(Beginning of Available data)
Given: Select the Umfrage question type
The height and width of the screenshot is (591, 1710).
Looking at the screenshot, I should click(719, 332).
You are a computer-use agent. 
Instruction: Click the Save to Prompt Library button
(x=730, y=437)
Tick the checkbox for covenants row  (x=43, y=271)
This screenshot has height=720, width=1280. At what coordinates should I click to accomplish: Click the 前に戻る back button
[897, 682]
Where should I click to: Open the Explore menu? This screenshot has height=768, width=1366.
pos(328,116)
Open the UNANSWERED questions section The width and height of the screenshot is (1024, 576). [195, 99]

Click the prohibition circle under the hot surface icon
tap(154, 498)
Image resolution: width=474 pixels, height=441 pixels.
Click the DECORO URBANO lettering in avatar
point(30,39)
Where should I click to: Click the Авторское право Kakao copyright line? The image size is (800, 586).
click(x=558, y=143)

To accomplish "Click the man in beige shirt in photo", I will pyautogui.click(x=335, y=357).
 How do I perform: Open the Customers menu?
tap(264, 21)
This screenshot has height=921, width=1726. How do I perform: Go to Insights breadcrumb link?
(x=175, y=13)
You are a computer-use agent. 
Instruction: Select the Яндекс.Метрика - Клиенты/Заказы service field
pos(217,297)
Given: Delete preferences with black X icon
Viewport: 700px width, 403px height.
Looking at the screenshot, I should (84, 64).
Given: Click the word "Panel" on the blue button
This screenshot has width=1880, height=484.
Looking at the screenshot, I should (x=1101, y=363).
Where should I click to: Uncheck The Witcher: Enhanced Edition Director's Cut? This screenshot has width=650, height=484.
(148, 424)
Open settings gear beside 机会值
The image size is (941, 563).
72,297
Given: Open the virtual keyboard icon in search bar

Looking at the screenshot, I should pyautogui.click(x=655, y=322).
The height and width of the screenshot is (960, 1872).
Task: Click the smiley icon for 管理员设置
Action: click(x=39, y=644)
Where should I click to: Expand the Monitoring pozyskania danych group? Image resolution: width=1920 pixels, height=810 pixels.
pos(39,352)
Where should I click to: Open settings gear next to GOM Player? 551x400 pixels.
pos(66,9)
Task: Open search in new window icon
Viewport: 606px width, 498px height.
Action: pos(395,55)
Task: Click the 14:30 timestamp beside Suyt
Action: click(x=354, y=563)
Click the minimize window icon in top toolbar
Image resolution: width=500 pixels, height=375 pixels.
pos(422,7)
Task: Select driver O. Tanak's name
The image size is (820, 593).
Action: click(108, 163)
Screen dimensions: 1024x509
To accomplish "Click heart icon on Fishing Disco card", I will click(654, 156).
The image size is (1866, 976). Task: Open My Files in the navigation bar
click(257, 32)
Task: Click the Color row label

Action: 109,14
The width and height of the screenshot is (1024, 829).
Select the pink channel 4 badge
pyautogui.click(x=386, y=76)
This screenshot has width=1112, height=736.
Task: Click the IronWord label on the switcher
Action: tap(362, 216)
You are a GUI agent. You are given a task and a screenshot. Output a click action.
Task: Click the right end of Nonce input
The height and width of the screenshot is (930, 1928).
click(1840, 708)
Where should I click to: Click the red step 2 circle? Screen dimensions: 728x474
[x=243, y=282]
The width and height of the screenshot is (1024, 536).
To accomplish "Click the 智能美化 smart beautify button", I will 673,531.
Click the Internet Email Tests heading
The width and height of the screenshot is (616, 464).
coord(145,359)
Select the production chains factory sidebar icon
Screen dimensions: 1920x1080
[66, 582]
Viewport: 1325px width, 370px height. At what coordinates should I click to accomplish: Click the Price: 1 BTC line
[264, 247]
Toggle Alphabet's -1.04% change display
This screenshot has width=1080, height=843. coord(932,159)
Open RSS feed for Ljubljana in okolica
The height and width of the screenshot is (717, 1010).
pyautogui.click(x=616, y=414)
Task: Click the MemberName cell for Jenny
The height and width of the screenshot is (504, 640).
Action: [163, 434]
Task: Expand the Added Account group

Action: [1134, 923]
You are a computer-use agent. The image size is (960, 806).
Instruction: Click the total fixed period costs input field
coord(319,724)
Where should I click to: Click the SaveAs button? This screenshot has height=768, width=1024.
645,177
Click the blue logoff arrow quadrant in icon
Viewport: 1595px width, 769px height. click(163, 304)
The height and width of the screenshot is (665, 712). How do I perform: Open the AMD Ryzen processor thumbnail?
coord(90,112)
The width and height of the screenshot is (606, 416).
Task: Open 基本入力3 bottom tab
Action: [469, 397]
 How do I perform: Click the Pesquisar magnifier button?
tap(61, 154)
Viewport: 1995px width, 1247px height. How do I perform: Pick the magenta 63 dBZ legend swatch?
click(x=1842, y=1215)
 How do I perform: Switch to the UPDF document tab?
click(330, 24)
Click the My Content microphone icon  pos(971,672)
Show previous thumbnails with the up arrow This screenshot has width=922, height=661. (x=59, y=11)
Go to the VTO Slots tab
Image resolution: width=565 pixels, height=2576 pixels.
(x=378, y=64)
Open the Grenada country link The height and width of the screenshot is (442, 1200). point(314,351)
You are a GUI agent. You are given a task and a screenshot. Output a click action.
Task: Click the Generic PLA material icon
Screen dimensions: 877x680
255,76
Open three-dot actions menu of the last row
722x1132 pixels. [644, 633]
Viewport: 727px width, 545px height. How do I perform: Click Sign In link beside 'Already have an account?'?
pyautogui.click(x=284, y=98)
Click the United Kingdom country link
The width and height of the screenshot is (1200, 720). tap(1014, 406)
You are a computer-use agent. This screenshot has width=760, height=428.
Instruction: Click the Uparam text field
(End of Available data)
### Work task:
Going back to the entries above, set down exactly the lines that begin at the one with "Given: Click the" and end at the one with "The width and height of the screenshot is (1024, 536).", both included, and nothing else.

### Solution to this problem:
Given: Click the word "Panel" on the blue button
This screenshot has width=1880, height=484.
Looking at the screenshot, I should (x=1101, y=363).
Where should I click to: Uncheck The Witcher: Enhanced Edition Director's Cut? This screenshot has width=650, height=484.
(148, 424)
Open settings gear beside 机会值
The image size is (941, 563).
72,297
Given: Open the virtual keyboard icon in search bar

Looking at the screenshot, I should pyautogui.click(x=655, y=322).
The height and width of the screenshot is (960, 1872).
Task: Click the smiley icon for 管理员设置
Action: click(x=39, y=644)
Where should I click to: Expand the Monitoring pozyskania danych group? Image resolution: width=1920 pixels, height=810 pixels.
pos(39,352)
Where should I click to: Open settings gear next to GOM Player? 551x400 pixels.
pos(66,9)
Task: Open search in new window icon
Viewport: 606px width, 498px height.
Action: pos(395,55)
Task: Click the 14:30 timestamp beside Suyt
Action: click(x=354, y=563)
Click the minimize window icon in top toolbar
Image resolution: width=500 pixels, height=375 pixels.
pos(422,7)
Task: Select driver O. Tanak's name
The image size is (820, 593).
Action: click(108, 163)
Screen dimensions: 1024x509
To accomplish "Click heart icon on Fishing Disco card", I will click(654, 156).
The image size is (1866, 976). Task: Open My Files in the navigation bar
click(257, 32)
Task: Click the Color row label

Action: 109,14
The width and height of the screenshot is (1024, 829).
Select the pink channel 4 badge
pyautogui.click(x=386, y=76)
This screenshot has width=1112, height=736.
Task: Click the IronWord label on the switcher
Action: tap(362, 216)
You are a GUI agent. You are given a task and a screenshot. Output a click action.
Task: Click the right end of Nonce input
The height and width of the screenshot is (930, 1928).
click(1840, 708)
Where should I click to: Click the red step 2 circle? Screen dimensions: 728x474
[x=243, y=282]
The width and height of the screenshot is (1024, 536).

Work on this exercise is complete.